In recent years, attention has turned to smaller creatures. Researchers are racing to determine the causes of honeybee colony collapse. Wasp and moth populations are under stress, and bats are disappearing. As the rate of species decline accelerates, it's the pollinators and other unsung heroes that are gaining fame—the ones that are neither cuddly nor cute but are essential to maintaining the fabric of the natural world. With 2016 confirmed as the warmest year in recorded history (the third record-breaking year in a row), that fabric is wearing thin. Entire ecosystems are at risk. A recent New York Times headline declared, "Large Sections of Australia's Great Reef Are Now Dead." Massive bleaching and die-off of coral reefs worldwide threaten the habitat of upward of 8 million species.

As if all of that weren't worrying enough, this precarious moment has been met in the U.S. with the election of a president who called climate change a Chinese hoax. Rather than take a leading role in the fight to save the planet, the administration of Donald Trump seems intent on running the other way, going so far as to appoint Scott Pruitt as head of the Environmental Protection Agency. Pruitt filed a litany of lawsuits against the EPA while serving as Oklahoma's attorney general and told CNBC in March he doesn't believe carbon dioxide is a major contributor to global warming. Within their first 100 days, Trump, Pruitt, and their allies in Congress moved to roll back the Obama administration's carbon restrictions, expand offshore drilling, and open up more federal lands and parts of the Arctic to further oil and gas exploration. And decisions made last year to halt progress on the Dakota Access Pipeline and Keystone XL—two pipeline projects designed to expedite extraction of some of North America's most carbon-rich oil—have been reversed.
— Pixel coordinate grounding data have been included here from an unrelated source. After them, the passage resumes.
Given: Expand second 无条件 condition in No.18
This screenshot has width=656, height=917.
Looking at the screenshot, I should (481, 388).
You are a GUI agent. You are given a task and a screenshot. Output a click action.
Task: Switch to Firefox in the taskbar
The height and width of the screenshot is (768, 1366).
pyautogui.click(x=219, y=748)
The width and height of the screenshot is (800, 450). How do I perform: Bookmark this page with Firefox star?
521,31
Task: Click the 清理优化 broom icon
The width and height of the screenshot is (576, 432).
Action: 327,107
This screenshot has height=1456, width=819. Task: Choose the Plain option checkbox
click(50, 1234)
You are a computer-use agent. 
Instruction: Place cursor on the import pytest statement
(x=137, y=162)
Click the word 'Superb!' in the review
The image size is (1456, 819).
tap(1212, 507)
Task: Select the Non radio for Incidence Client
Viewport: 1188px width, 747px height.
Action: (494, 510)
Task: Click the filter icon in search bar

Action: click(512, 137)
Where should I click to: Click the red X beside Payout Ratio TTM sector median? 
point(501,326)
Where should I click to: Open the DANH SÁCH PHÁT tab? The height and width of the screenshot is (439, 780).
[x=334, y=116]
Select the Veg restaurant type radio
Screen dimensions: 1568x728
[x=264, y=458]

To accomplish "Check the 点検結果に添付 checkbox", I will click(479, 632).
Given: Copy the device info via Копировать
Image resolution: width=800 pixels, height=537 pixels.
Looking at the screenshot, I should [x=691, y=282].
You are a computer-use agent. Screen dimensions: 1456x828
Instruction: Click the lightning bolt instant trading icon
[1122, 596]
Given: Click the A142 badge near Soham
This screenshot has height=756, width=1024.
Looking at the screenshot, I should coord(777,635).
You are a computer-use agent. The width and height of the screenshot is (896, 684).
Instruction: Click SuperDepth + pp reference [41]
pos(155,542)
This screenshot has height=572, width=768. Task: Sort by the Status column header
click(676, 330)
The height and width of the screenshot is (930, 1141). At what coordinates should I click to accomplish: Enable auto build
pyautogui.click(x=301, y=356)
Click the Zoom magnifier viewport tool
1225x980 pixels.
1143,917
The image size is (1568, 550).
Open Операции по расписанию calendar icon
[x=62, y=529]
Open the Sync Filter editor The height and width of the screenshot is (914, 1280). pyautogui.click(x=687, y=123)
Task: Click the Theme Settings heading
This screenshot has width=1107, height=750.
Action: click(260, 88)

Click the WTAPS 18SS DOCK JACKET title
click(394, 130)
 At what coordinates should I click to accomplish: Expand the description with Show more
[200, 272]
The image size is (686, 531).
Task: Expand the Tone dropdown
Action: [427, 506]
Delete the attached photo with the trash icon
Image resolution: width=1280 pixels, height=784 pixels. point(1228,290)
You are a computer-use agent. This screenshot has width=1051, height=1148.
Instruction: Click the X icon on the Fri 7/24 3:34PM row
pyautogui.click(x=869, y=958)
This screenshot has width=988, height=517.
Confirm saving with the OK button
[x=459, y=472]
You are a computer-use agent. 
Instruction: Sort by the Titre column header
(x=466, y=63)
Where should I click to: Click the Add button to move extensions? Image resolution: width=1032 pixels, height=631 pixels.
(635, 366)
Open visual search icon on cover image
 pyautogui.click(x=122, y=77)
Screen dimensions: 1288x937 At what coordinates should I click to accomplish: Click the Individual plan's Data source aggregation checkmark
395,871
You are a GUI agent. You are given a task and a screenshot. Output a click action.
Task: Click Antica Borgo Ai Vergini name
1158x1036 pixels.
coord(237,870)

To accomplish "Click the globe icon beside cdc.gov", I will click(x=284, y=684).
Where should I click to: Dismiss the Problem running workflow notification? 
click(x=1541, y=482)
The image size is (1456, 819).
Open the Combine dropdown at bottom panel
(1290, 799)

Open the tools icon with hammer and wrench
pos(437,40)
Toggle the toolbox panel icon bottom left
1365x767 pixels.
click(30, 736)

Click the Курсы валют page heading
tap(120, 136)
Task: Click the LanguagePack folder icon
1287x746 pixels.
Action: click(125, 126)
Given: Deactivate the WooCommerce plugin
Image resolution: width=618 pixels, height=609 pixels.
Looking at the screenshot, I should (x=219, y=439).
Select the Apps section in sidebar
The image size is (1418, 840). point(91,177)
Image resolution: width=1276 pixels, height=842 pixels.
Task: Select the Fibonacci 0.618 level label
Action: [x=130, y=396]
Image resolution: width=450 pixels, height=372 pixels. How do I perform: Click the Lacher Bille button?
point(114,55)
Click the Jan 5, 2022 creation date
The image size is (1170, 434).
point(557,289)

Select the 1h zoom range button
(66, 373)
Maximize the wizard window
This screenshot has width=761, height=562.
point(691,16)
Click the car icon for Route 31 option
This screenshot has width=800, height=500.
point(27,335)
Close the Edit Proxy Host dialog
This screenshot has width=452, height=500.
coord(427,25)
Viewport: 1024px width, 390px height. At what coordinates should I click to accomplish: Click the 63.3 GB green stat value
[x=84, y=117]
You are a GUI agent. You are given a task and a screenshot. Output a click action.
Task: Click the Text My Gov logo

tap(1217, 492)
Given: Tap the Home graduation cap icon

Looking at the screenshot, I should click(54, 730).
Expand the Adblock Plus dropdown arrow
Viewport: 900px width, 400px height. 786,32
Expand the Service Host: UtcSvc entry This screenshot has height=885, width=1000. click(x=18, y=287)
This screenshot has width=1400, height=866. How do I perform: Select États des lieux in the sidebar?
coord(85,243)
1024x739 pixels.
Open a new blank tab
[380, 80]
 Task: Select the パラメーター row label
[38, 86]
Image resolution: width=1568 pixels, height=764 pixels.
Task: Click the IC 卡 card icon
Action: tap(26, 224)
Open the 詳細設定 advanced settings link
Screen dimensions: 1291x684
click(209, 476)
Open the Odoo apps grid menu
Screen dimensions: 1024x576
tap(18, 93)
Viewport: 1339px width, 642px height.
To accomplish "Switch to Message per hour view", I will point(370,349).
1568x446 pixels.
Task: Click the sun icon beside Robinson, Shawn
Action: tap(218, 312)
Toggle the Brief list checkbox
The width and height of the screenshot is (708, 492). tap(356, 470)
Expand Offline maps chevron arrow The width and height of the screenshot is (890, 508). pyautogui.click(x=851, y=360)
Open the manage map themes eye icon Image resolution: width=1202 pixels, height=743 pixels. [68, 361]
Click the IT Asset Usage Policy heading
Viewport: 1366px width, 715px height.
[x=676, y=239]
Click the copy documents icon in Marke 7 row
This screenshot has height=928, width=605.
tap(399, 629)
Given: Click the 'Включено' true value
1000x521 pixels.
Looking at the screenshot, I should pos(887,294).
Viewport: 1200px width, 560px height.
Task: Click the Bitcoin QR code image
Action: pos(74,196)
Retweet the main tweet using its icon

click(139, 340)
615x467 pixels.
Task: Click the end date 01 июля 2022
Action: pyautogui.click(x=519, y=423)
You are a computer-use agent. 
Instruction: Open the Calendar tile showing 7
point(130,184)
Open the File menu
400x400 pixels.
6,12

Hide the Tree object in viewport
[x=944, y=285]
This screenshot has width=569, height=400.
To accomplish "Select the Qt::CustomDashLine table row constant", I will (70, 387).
But waiting out the next four years hoping for a change in national leadership is not an option. We must push for nothing less than a transformation in the legal systems that govern humankind's relationship with the earth. Right now, a growing global movement is trying to shift both law and culture to recognize the legal rights of nature. This is essential to get us away from systems that treat the natural world as if it exists solely for human exploitation.


In the 2016 general election, voters in Schuylkill County, Pennsylvania, favored Trump over Hillary Clinton by 43 percentage points. Yet 10 years earlier, the Schuykill borough of Tamaqua, in the heart of eastern Pennsylvania coal country, made environmental history.

Residents had learned that it was impossible to protect the environment in Tamaqua under existing laws. To safeguard their community, they needed to change how the law considered nature, from treating it as property to understanding it as holding rights. In 2006, the Tamaqua Borough Council passed a law recognizing the legal rights of nature.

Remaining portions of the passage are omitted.